Insight into the roles of hypoxanthine and thydimine on cultivating antibody-producing CHO cells: cell growth, antibody production and long-term stability

Abstract

The potential of hypoxanthine and thymidine (H&T) to promote growth of CHO cells and production of monoclonal antibody (mAb) was explored in this study. It was demonstrated that H&T stimulated the initial cell growth and enhanced volumetric production of anti-human CD20 mAb by 22%, mainly through the elevated integrated viable cell concentration (IVCC). The moderate alteration in cell cycle distribution might partially account for the increased cell growth. Subsequent long-term stability studies indicated that H&T did not accelerate decay kinetics in mAb productivity.
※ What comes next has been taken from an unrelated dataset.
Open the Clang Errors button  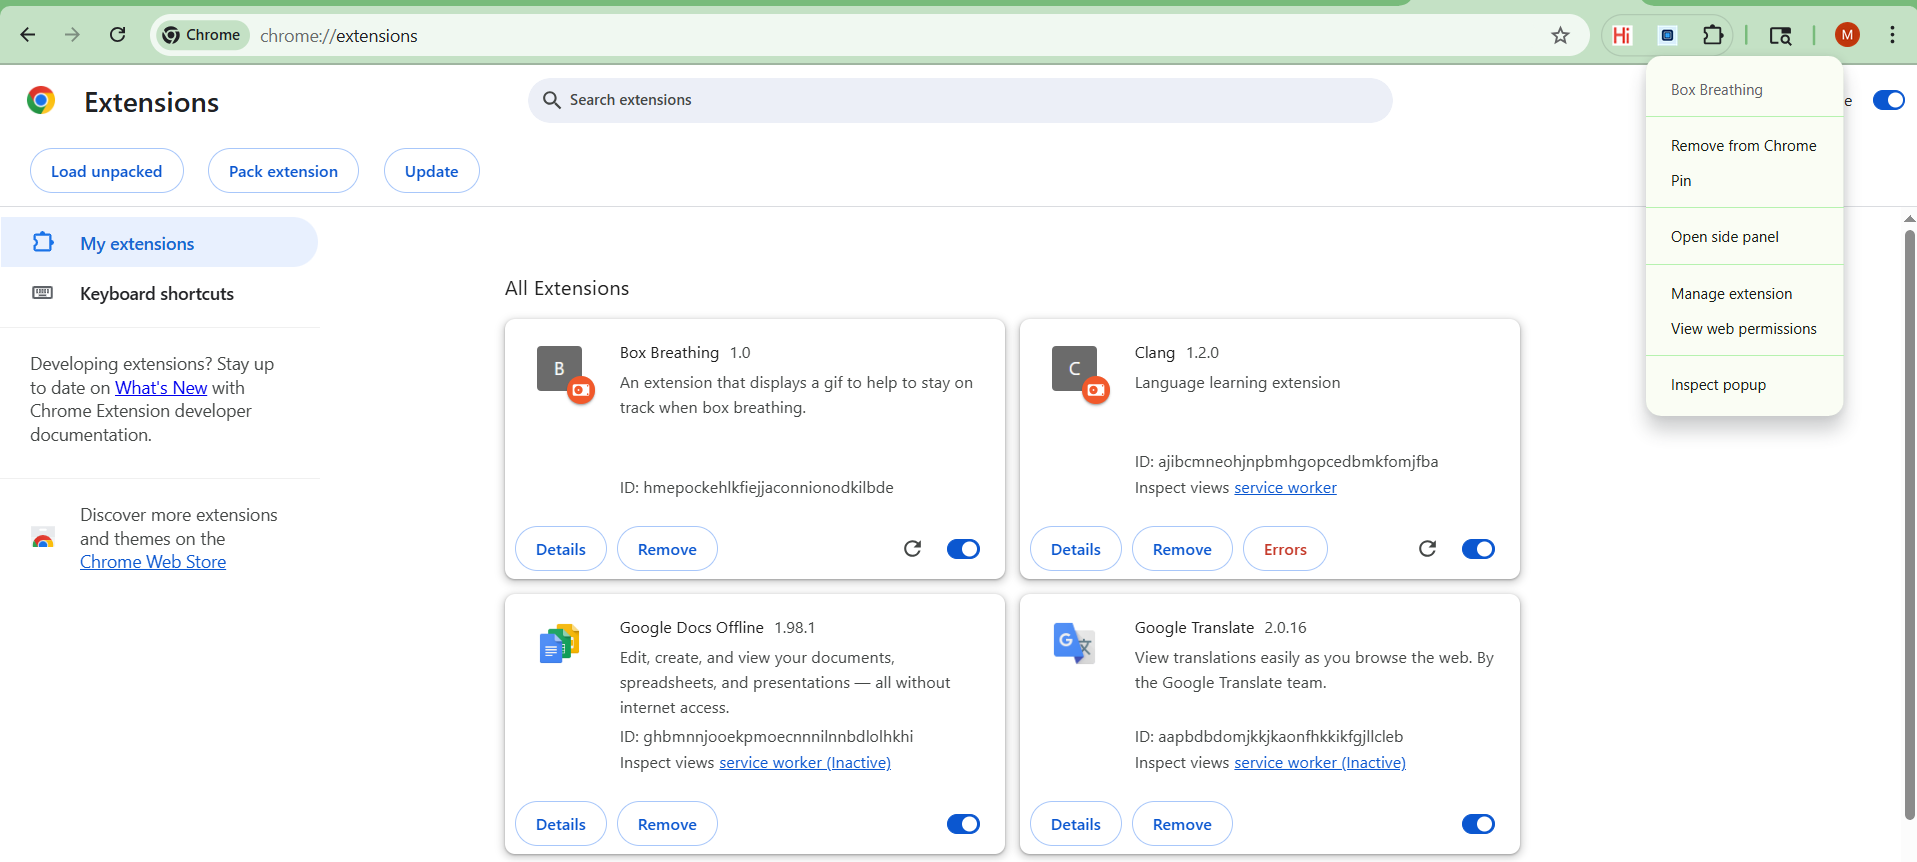pos(1285,549)
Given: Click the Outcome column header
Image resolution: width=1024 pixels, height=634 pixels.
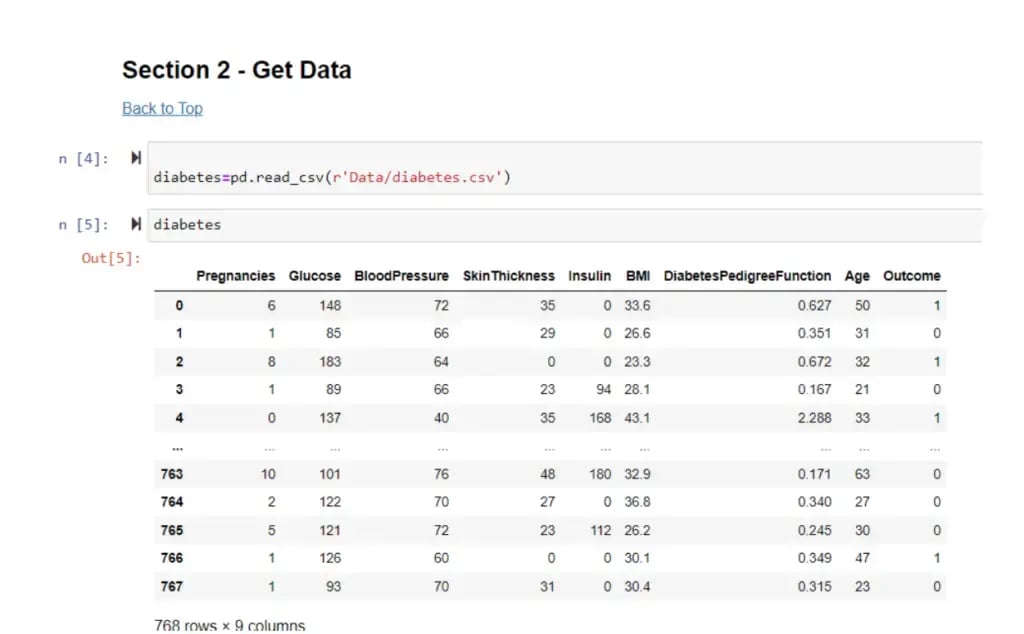Looking at the screenshot, I should tap(911, 276).
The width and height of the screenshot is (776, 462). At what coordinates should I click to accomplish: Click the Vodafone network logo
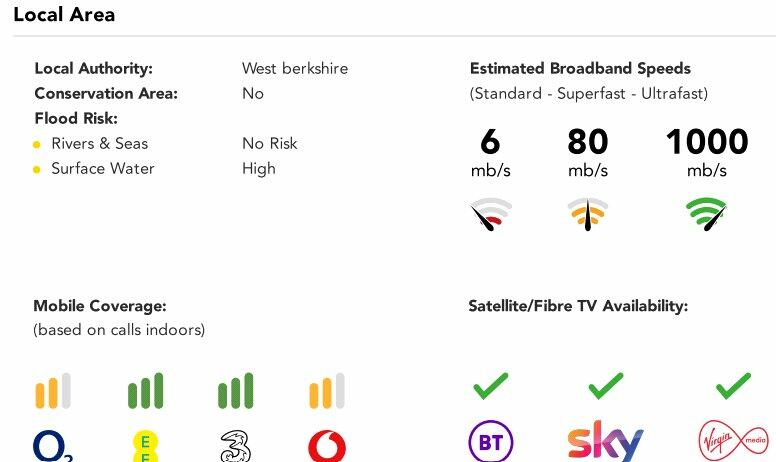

Specifically, cells under both nucleic acids-replete (H&T supplementation) and nucleic acids-hungry (methotrexate treatment) culture conditions showed similar stable mAb production during the first 2 months, followed by a gradual decline in the specific production rate (q(mAb)) with a 40% drop at the fourth month. In addition, the decreased transcript level of intracellular heavy chain (HC) of anti-human CD20 mAb correlated well with the decreased q(mAb). Furthermore, genomic mutation rate regarding the loss-of-function occurrence of the hypoxanthine-guanine phosphoribosyltransferase (HPRT) gene was determined, showing that H&T repressed the HPRT spontaneous mutation rate while methotrexate (MTX) provoked the mutation rate. Collectively, our data illustrated that H&T as potential medium additives promoted both initial cell growth and volumetric production of mAb, while not affecting the long-term stability of antibody-producing CHO cells.